_Document passage:_

Reputation: 9363
I am writing a Python script (in Python 2.7
) wherein I need to generate around 500,000 uniform random numbers within a range. I need to do this 4 times, perform some calculations on them and write out the 4 files.
At the moment I am doing: (this is just part of my for loop, not the entire code)
random_RA = []
for i in xrange(500000):
random_RA.append(np.random.uniform(6.061,6.505)) # FINAL RANDOM RA
random_dec = []
for i in xrange(500000):
random_dec.append(np.random.uniform(min(data_dec_1),max(data_dec_1))) # FINAL RANDOM 'dec'
to generate the random numbers within the range. I am running Ubuntu 14.04
and when I run the program I also open my system manager to see how the 8 CPU's I have are working. I seem to notice that when the program is running, only 1 of the 8 CPU's seem to work at 100% efficiency. So the entire program takes me around 45 minutes to complete.
I noticed that it is possible to use all the CPU's to my advantage using the module Multiprocessing
I would like to know if this is enough in my example:
random_RA = []
for i in xrange(500000):
multiprocessing.Process()
random_RA.append(np.random.uniform(6.061,6.505)) # FINAL RANDOM RA
i.e adding just the line multiprocessing.Process()
, would that be enough?
Upvotes: 0
Views: 162
Reputation: 2320
To get you started:
import multiprocessing
import random
def worker(i):
random.uniform(1,100000)
print i,'done'
if __name__ == "__main__":
for i in range(4):
t = multiprocessing.Process(target = worker, args=(i,))

_Dataset content:_
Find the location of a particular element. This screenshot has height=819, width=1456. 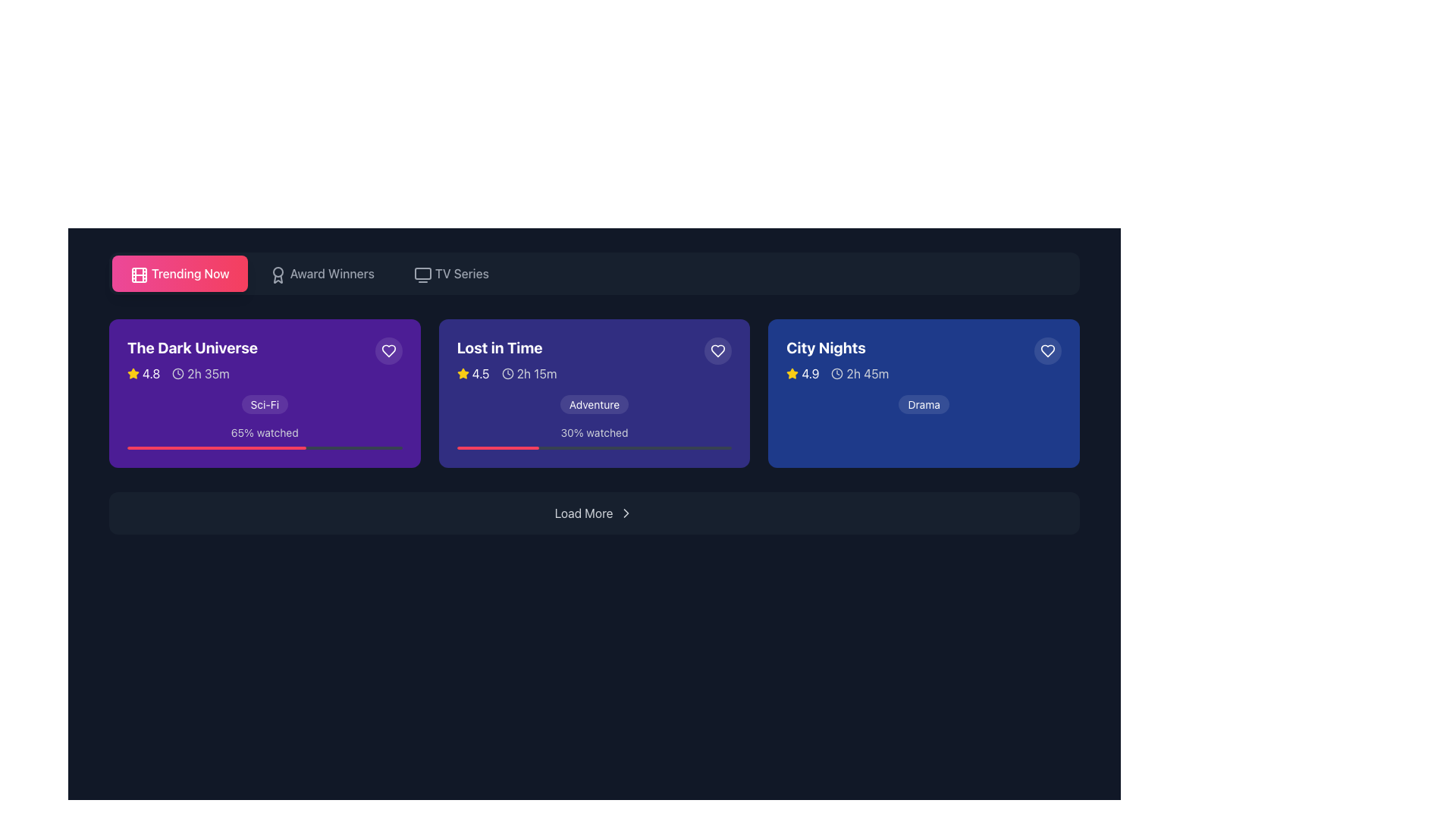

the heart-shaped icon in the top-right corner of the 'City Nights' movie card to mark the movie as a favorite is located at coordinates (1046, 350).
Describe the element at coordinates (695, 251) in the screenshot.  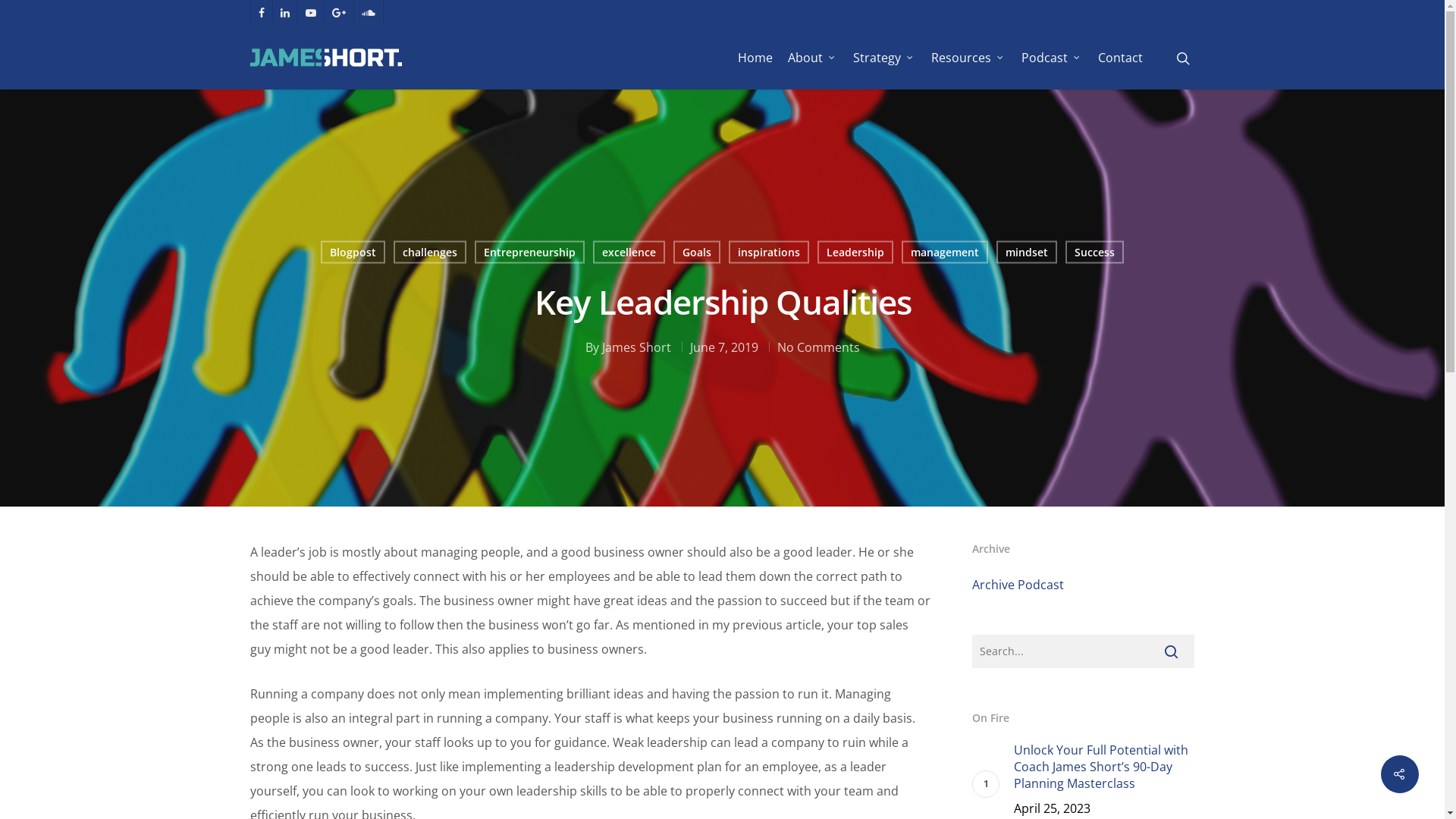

_Parts of the exercise:_
1 - From the Python multiprocessing thread, list every function or method that is called in the code the asker posts before "Upvotes: 0".
2 - Please rewrite the paragraph of the Python multiprocessing thread beginning "I am writing a Python script" as a short bulleted list that keeps its main facts.
3 - Proceed with the Python multiprocessing thread from the point where it stops.

_Answers by task:_
1 -
- xrange
- append
- np.random.uniform
- min
- max
- multiprocessing.Process

2 -
- Python script written in Python 2.7
- Needs around 500,000 uniform random numbers within a range
- Must do this 4 times
- Performs some calculations on them and writes out 4 files

3 -
t.start()
print 'All the processes have been started.'
You must gate the t = multiprocess.Process(...)
with __name__ == "__main__"
as each worker calls this program (module) again to find out what it has to do. If the gating didn't happen it would spawn more processes ...
Just for completeness, generating 500000 random numbers is not going to take you 45 minutes so i assume there are some intensive calculations going on here: you may want to look at them closely.
Upvotes: 0
Reputation: 7099
If you use multiprocessing, you should avoid shared state (like your random_RA
list) as much as possible.
Instead, try to use a Pool
and its map
method:
from multiprocessing import Pool, cpu_count
def generate_random_ra(x):
return np.random.uniform(6.061, 6.505)
def generate_random_dec(x):
return np.random.uniform(min(data_dec_1), max(data_dec_1))
pool = Pool(cpu_count())
random_RA = pool.map(generate_random_ra, xrange(500000))
random_dec = pool.map(generate_random_dec, xrange(500000))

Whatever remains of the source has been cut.